There’s something Thomas H. Douglas wants you to know: Your business is at risk of being hacked.
The CEO and President of JMARK Business Solutions, Inc. works with organizations large and small to help clean up the mess of a hacker or malware. These businesses aren’t Target or Ashley Madison; they’re small businesses, right here in 417-land.
“If you run a business and you have a computer that’s connected to the internet, you’re at risk,” says Douglas. “If you’re online and you’re sending emails to vendors, if your email address is public online, you’re going to be specifically targeted in some capacity. That’s the reality.”
Jeff Coiner, director of information systems for the City of Springfield, has experienced this reality twice in his eight years at the City. The first instance was in February 2009 when one computer was infected with a virus that spread to more than 1,000 computers. The second attack came in February 2012 when someone broke into their network.
“Someone hacked into our city website using what’s called an SQL attack,” Coiner says. “He exploited a weakness in our website and was able to get into a database that was connected to that website. From there, he was able to collect about 2,000 Social Security numbers from people who had possibly applied for a job at the City at the time.”
The FBI alerted Coiner about the incident because the hacker bragged about the attack on Twitter. To recover, the City determined that it had to shut down its website and all 25 subsidiary websites on its server and rebuild them to be able to withstand SQL attacks, Coiner says.
“The biggest thing I learned from that was to be aware of everything on your network,” he says. “I had been here maybe three years at the time, and I wasn’t even aware of that database. So now we’ve gotten rid of old, standalone databases and made sure all of our systems are more secure with regular security patches.”
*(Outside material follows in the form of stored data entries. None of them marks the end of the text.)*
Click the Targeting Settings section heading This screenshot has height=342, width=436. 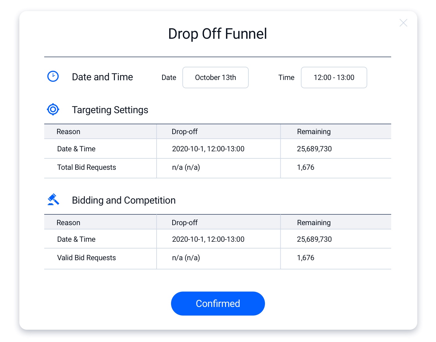[x=110, y=110]
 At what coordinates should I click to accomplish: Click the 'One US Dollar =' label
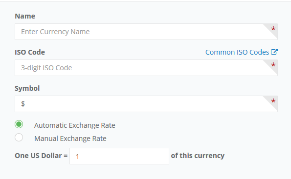(x=41, y=156)
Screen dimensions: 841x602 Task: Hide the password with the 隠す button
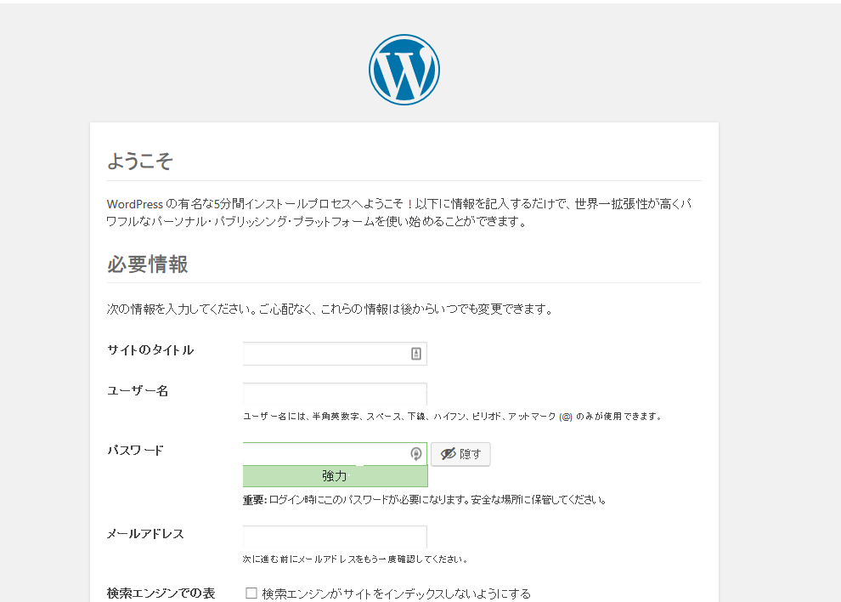click(x=460, y=454)
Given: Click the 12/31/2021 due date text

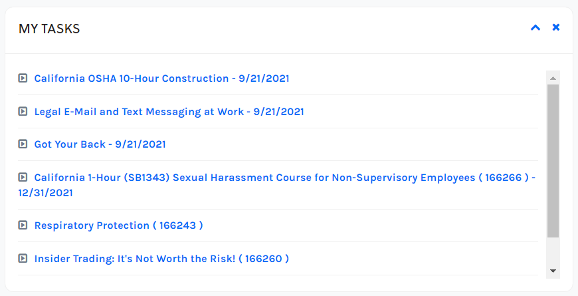Looking at the screenshot, I should point(45,193).
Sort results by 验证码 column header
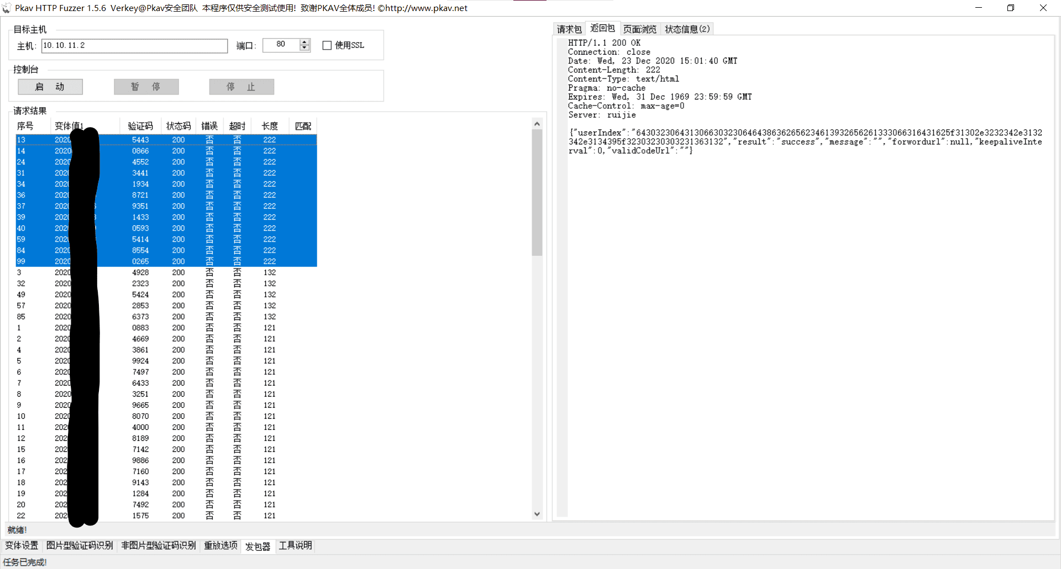1061x569 pixels. click(x=140, y=126)
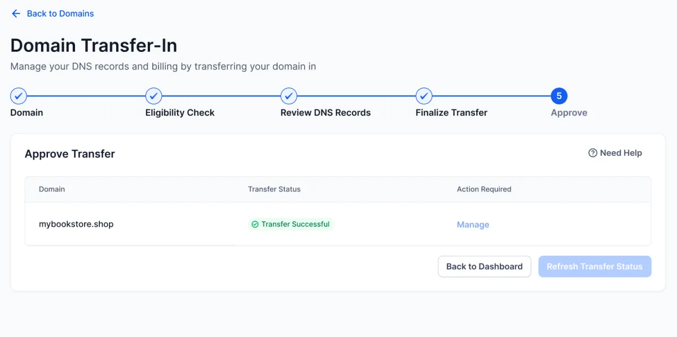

To ensure that systems are secure, businesses should receive a risk assessment and have cyber security measures put in place. But if a business feels its systems might be compromised, it should turn everything off gracefully and disconnect it from the internet, Douglas says.
“If your data’s being encrypted, turning everything off will stop that encryption process,” he says. “Then call a cyber security IT professional to evaluate what’s going on.”
One business almost lost 15 years of files to a cryptolocker, which encrypted nearly all of its files. One business was targeted when a hacker sent a CFO a deceptive email acting as a note from a CEO out of town, requesting a wire transfer. Both happened recently in Springfield.
“Don’t assume that it’s going to be somebody else,” says Douglas. “If you don’t proactively take some measures, eventually you’re going to have some sort of risk associated with it. It could be something small; it could be something catastrophic. Nowadays, it’s like running a business with no insurance at all.”